■ WORK INSTRUCTIONS
Transcribe the line holding "snippet in preview" together with every line after it, through the end of the records, exactly and with no pictures.

(RECORDS SUPPLIED Opens)

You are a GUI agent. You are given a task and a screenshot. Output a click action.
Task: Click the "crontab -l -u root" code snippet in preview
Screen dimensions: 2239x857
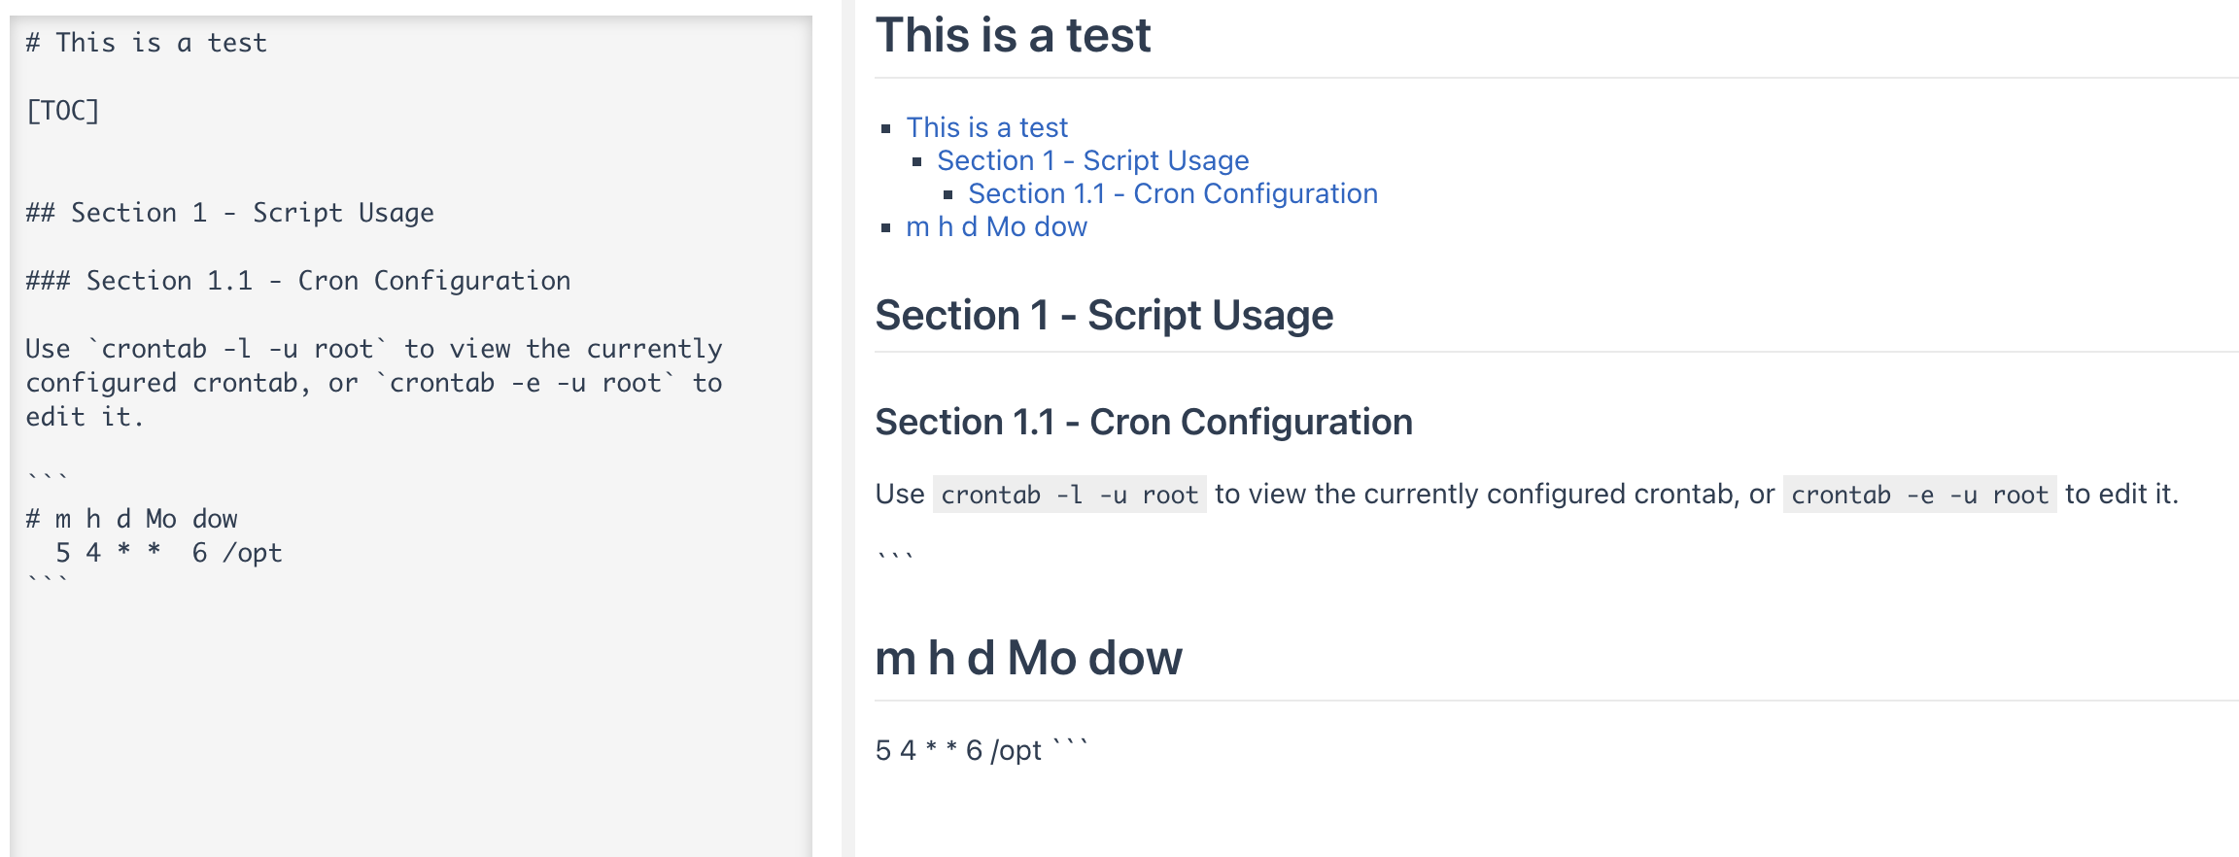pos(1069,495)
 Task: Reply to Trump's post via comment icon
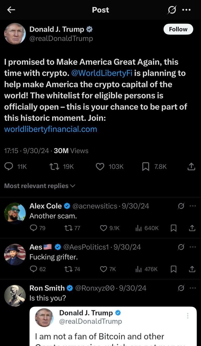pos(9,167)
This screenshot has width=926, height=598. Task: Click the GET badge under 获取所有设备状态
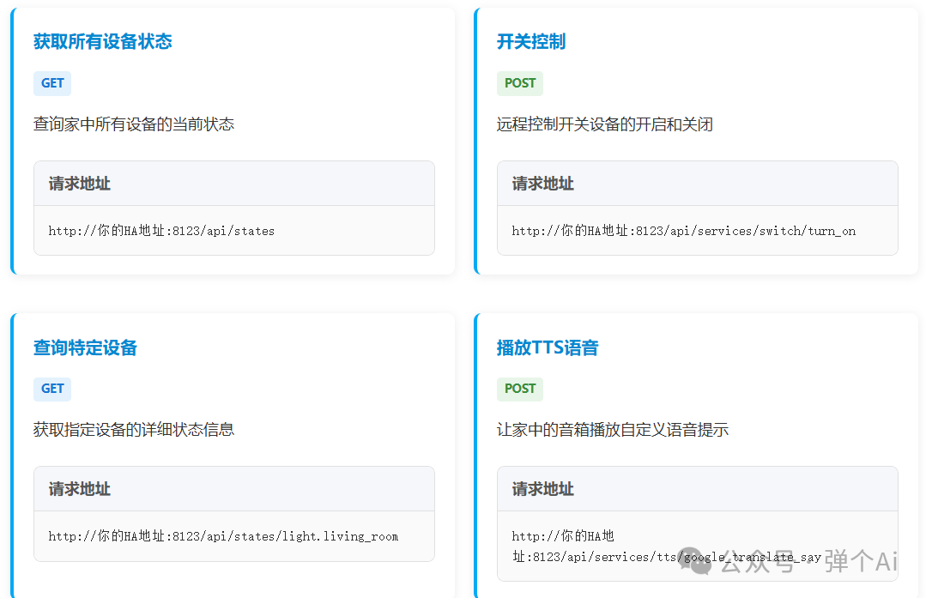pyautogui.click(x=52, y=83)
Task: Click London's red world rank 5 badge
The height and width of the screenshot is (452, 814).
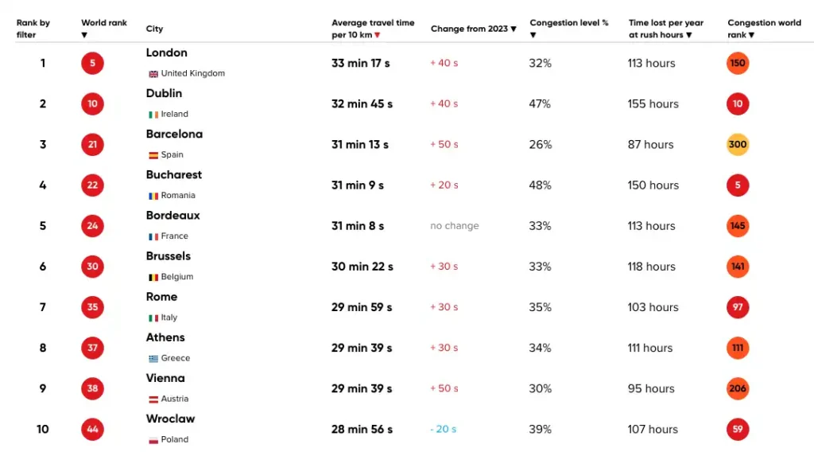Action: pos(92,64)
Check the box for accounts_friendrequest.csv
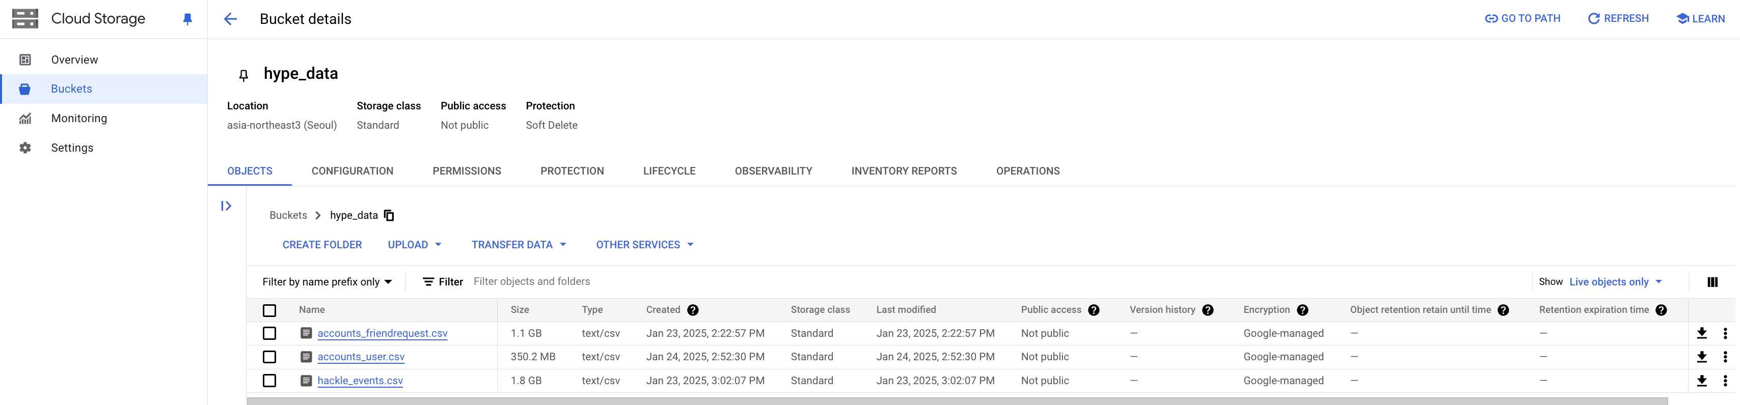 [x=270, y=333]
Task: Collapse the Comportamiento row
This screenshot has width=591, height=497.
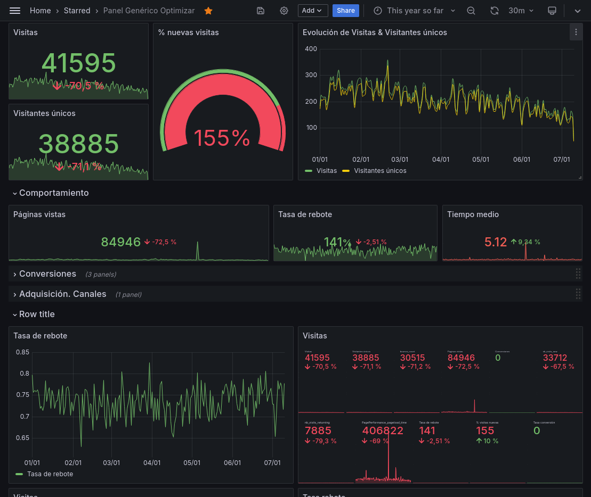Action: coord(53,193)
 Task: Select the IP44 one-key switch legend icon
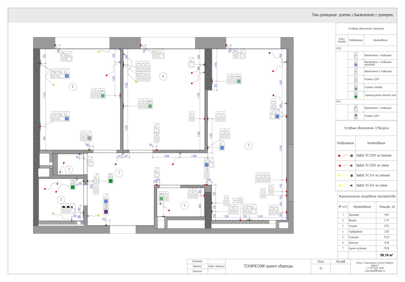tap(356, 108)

(RECORDS SUPPLIED Closes)

■ SOLVED EXERCISE
Task: Click the "crontab -l -u root" code snippet in preview
Screen dimensions: 2239x857
pos(1069,495)
 Task: Reply to Trump's post via comment icon
pos(9,167)
This screenshot has width=926, height=598. Task: Click the GET badge under 获取所有设备状态
pyautogui.click(x=52, y=83)
Task: Click London's red world rank 5 badge
The height and width of the screenshot is (452, 814).
Action: pos(92,64)
Check the box for accounts_friendrequest.csv
 [x=270, y=333]
Task: Collapse the Comportamiento row
This screenshot has width=591, height=497.
Action: coord(53,193)
 Task: Select the IP44 one-key switch legend icon
tap(356, 108)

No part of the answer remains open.